Labour is an essential part of any radical majority. The work McAlevey has done winning strikes and organising unions under the most difficult conditions is crucial, as is her distinction between mobilising – getting your supporters to the polls, or the picket line – and organising, which involves difficult conversations trying to win over people who don’t already agree with you.
Until recently most of the left, and all of the Democratic party, concentrated almost all of their resources on mobilising, or “turnout”. Beto O’Rourke’s surprisingly strong challenge in Texas, and a host of unheralded victories across Texas, Nebraska, Pennsylvania, Ohio and Michigan are the fruits of a new effort by a generation of young organisers committed to building political power from the grassroots: organisers such as Waleed Shahid and Corbin Trent of Justice Democrats, a group calling for “a Democratic party that fights for its voters, not just its corporate donors”.
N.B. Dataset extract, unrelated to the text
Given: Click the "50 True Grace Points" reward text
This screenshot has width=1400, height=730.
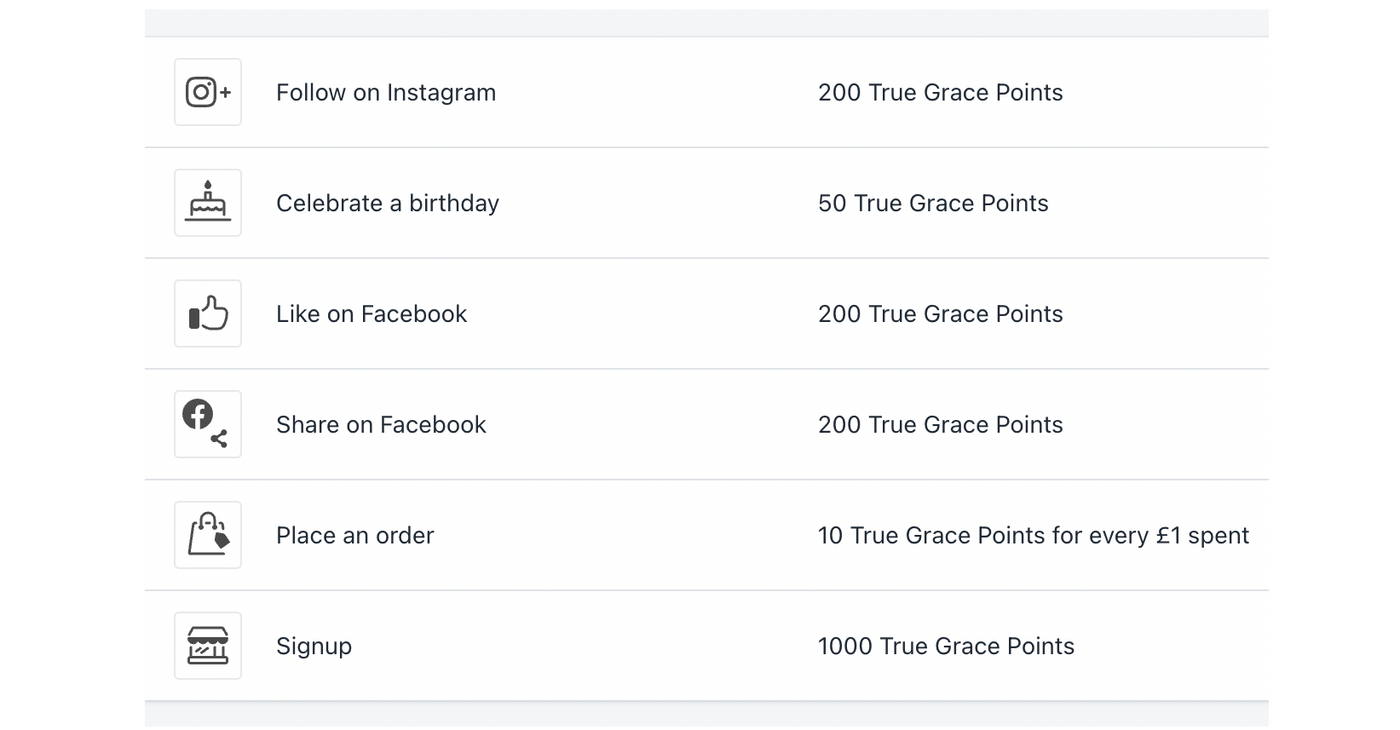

I met Shahid, the son of Pakistani migrants, when he opened the Sanders office in Philadelphia; I first crossed paths with Trent in Nashville, not far from the small east Tennessee town where he was born and raised. At the time the group had only managed to recruit a single candidate: Alexandria Ocasio-Cortez, a former bartender from the Bronx who went on to defeat Joe Crowley, a 10-term Democratic incumbent, and is now the youngest woman elected to Congress.
Or Jane Kleeb, the rural organiser who put together an unlikely coalition of ranch owners and Native Americans – the “Cowboy Indian Alliance” – to stop the Keystone XL pipeline, and is now head of the Nebraska Democratic party. Or Carlos Ramirez-Rosa, the former migrant rights activist who is Chicago’s youngest alderman, and whose work represents a new model for big-city politics. Or the mayor of Jackson, Mississippi, Chokwe Antar Lumumba, the son of black nationalists who wants to make Jackson “the most radical city in the country”. Or Zephyr Teachout, whose powerful critique of corporate corruption maps a way out of the US’s new gilded age.
When Benjamin Franklin walked out of the constitutional convention in 1787, he was stopped by a woman who asked whether the new country would be a monarchy or a republic. Franklin replied, “A republic, madam – if you can keep it.”
Can the US keep it? Elections alone won’t answer that question. But history shows that Americans have come together in the past, to defeat not just British rule, but the slave power of the Confederacy, and the “economic royalists” of the Great Depression. It has happened before. It can happen again.
[DD Guttenplan is the author of The Next Republic. He is London correspondent for The Nation and the author of American Radical: The Life and Times of IF Stone.]